> **Excerpted data**:
--------

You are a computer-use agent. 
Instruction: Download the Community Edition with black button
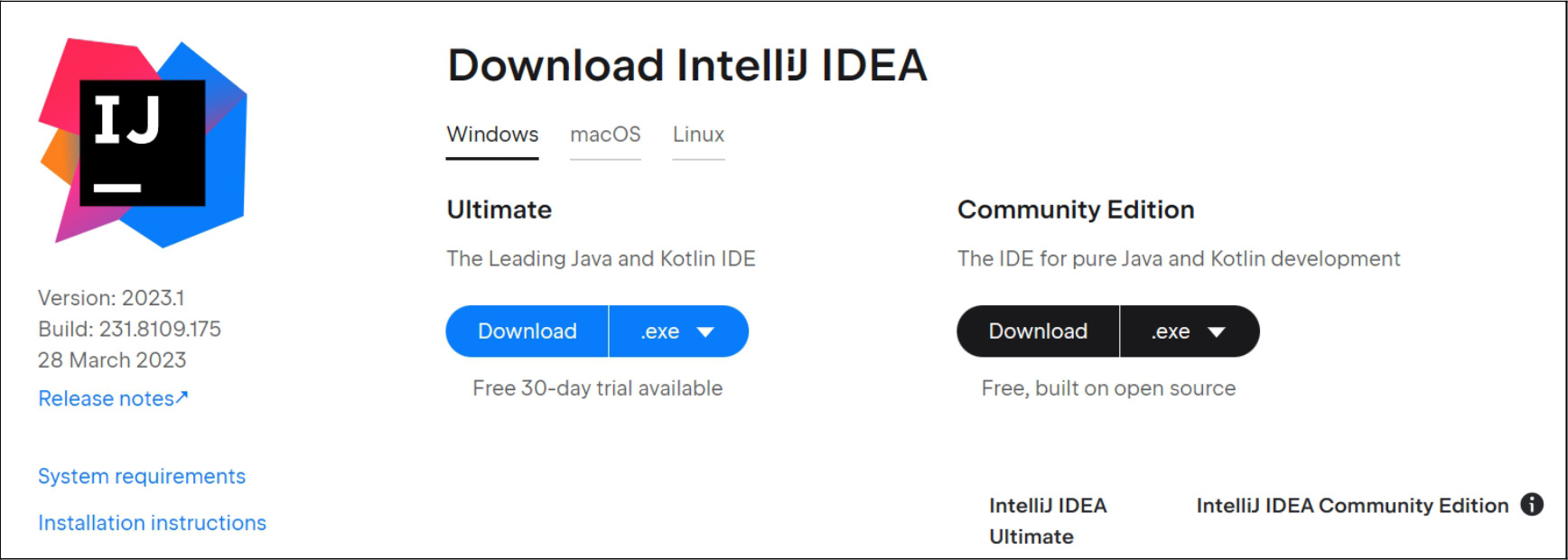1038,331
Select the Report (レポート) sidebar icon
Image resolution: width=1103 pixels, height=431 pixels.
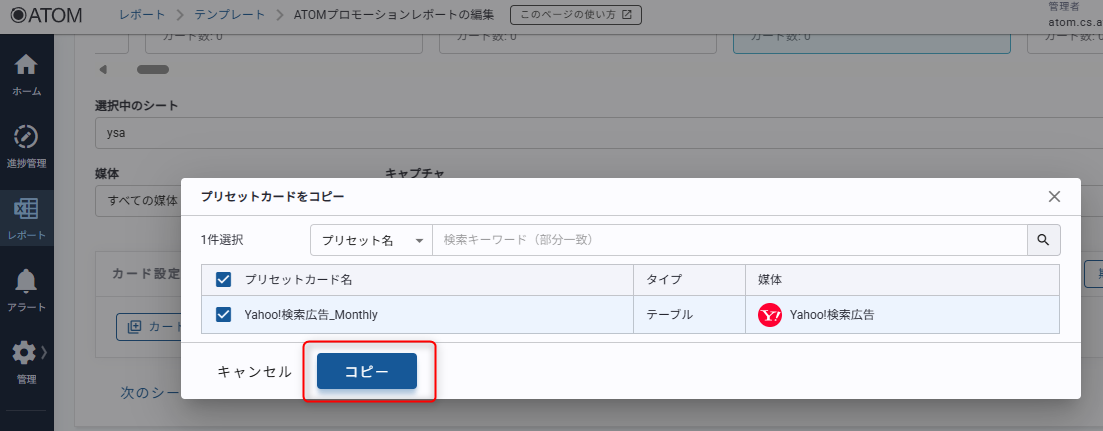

--------

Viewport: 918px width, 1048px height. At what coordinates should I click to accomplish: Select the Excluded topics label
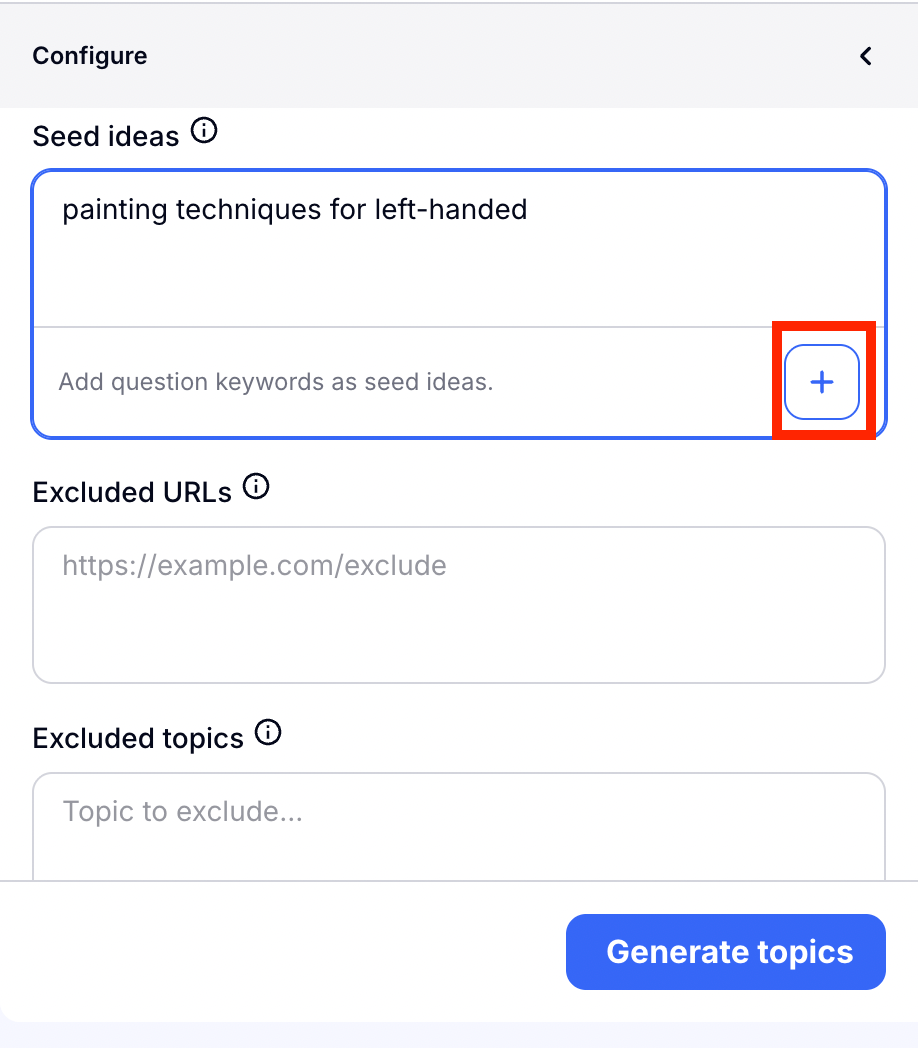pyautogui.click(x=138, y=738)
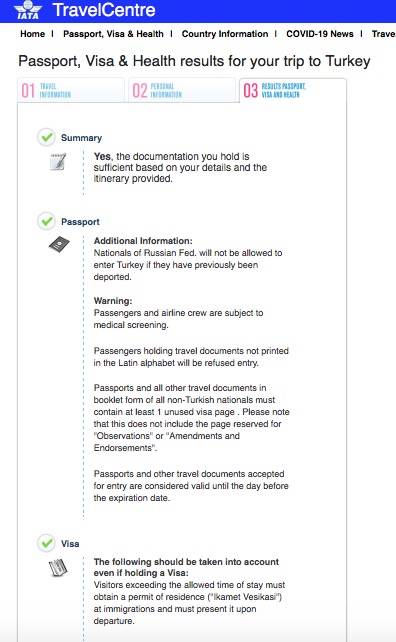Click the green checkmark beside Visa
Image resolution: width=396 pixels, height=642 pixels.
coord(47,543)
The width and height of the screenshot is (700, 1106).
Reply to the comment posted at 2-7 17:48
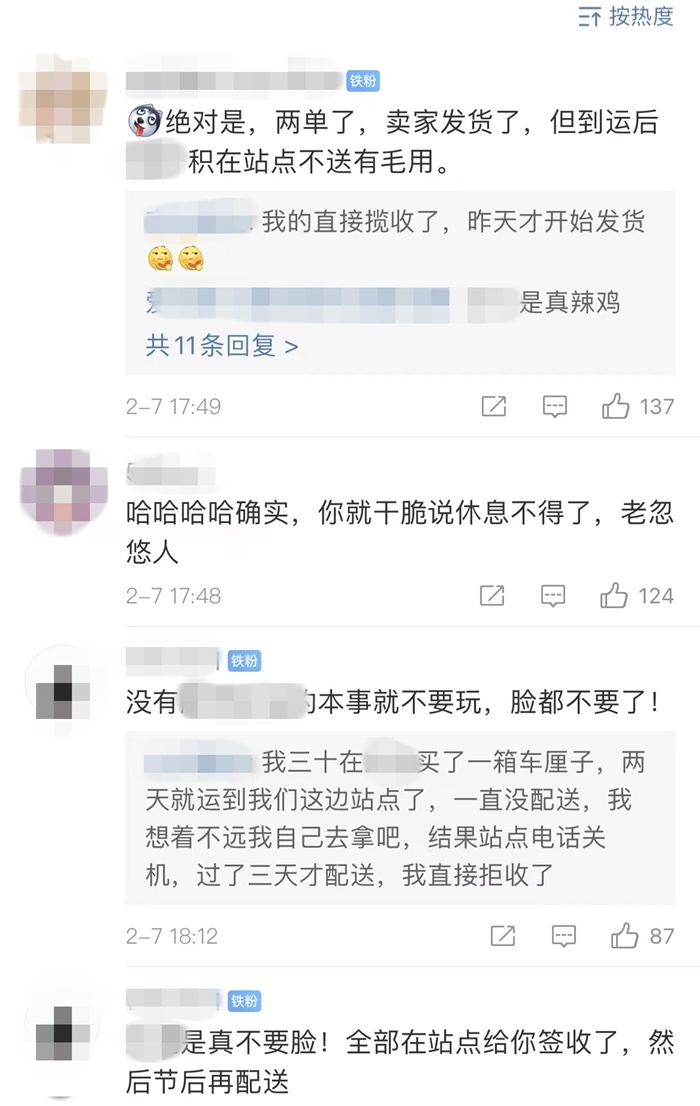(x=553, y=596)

--------

> **Task directions**:
Convert the records from the line that contains "The width and" through the line that contains "(x=553, y=596)", inclusive, into a JSON list of strings, one string per line, with blank lines dropped. Leave the pictures out.

> **Solution for this problem**:
[
  "The width and height of the screenshot is (700, 1106).",
  "Reply to the comment posted at 2-7 17:48",
  "(x=553, y=596)"
]